▶ Text shown
══════════

Vessels wall imaging
Plaques at risk of rupture and precipitating myocardial infarction and stroke have certain characteristics that extend beyond simple stenosis severity. These include inflammation, microcalcification, angiogenesis, positive remodeling, a thin fibrous cap, a large necrotic core and plaque hemorrhage. CT plaque characterization has been an area of extensive research especially in coronary and carotid arteries and several CT features have been found to have adverse prognosis (22-24). CTA is not routinely performed primarily for plaque imaging, but plaque features are a useful secondary information which has potential to modify medical therapy (25). CTA is also performed for the assessment of vasculitis and vasculopathy such as fibromuscular dysplasia (15).
Extrinsic pathologies affecting vasculature
Certain vascular structures (most often veins) may be compressed by adjacent anatomic structures or can compress adjacent hollow viscera (arteries). Such compressions are often asymptomatic; however, they can lead to a variety of uncommon syndromes in the abdomen and pelvis such as May-Thurner syndrome, nutcracker syndrome, median arcuate ligament syndrome, superior mesenteric artery syndrome and various forms of ureteral compression (26). Similar syndromes may be encountered in the extremities, examples of which include thoracic outlet syndrome, Paget-Schroetter syndrome and popliteal entrapment. Direct venography or duplex ultrasonography can provide hemodynamic information in cases of vascular compression. However, multidetector CTA is particularly useful for comprehensive evaluation of the anatomy and resultant morphologic changes. Anatomic findings of these syndromes are also often encountered incidentally in patients who are undergoing imaging for unrelated clinical reasons (26).
CTA is a commonly performed test for non-coronary cardiac ailments such as cardiac masses, valvular heart disease, infective endocarditis and congenital heart disease. CTA is also performed for the evaluation of vascular device such as, IVC filters, vascular stents and cardiac assist devices.
Technical challenges in performing CTA and solutions
CTA mandates high contrast to noise ratio to visualize vessels. This is achieved by rapid injection of contrast material (CM) with high iodine concentration (preferably 350–400 mg/mL) via wide gauge IV access (20 or 18 G) using mechanical injectors and standardized multiphase injection protocols (4). The resultant attenuation in the vessels is a product of the iodine injection rate, injection duration, kVp and the venous return (4). Increasing the injection rate leads to a faster accumulation of contrast in the aorta and higher peak aortic enhancement. With modern scanners, an injection rate of 4–5 mL/s is usually enough for achieving excellent arterial opacification for most vascular studies. Traditional approach to determine injection duration was to match it to scan duration time; however, with modern faster scanners, this may result in inadequate opacification due to a lower total volume of contrast material being delivered. A usual approach for estimating injection duration is to set a minimum of 10 seconds and adding on the estimated scan duration. Power injectors are typically used to ensure a uniform high injection rate of bolus delivery. Use of a saline flush should be routine to help push the tail of the bolus into the central blood volume (27). The saline chaser also helps reduce streak artifact from dense contrast in the central veins, superior vena cava and right atrium which is especially important in coronary and thoracic CTA (28). The injection rate must also be tailored according to body size to match the increasing venous return which is important to achieve diagnostic image quality across different body size.

══════════

▶ Exercises to complete
• 1. List every characteristic of plaques at risk of rupture that the CT angiography text names.
• 2. Render this sentence from the CT angiography text in Spanish: "Power injectors are typically used to ensure a uniform high injection rate of bolus delivery."
• 3. Answer these questions from the CT angiography text:
(a) What vasculopathy is given as an example alongside vasculitis?
(b) What iodine concentration of contrast material is preferred?
(c) What minimum time is set when estimating injection duration, before the estimated scan duration is added?

══════════

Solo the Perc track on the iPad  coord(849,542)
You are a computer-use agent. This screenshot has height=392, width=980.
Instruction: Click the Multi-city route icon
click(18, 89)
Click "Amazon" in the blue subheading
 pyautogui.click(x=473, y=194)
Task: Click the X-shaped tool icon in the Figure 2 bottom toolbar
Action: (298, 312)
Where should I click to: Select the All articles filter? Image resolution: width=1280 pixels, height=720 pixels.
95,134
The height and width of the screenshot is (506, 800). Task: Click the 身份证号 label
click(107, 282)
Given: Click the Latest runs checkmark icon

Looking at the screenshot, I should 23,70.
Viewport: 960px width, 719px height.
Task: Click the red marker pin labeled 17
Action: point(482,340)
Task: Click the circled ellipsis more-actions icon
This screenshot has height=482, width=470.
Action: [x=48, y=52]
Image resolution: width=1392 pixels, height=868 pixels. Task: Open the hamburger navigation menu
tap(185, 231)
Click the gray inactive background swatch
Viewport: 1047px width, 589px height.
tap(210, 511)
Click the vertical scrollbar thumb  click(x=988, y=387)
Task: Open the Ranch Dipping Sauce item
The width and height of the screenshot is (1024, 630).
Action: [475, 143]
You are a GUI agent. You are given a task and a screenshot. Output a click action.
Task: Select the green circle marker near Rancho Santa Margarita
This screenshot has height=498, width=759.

══════════

▶ Replies
• 1.
inflammation
microcalcification
angiogenesis
positive remodeling
a thin fibrous cap
a large necrotic core
plaque hemorrhage

• 2. Los inyectores de potencia se utilizan normalmente para garantizar una tasa de inyección alta y uniforme en la administración del bolo.

• 3.
(a) Fibromuscular dysplasia
(b) 350–400 mg/mL
(c) 10 seconds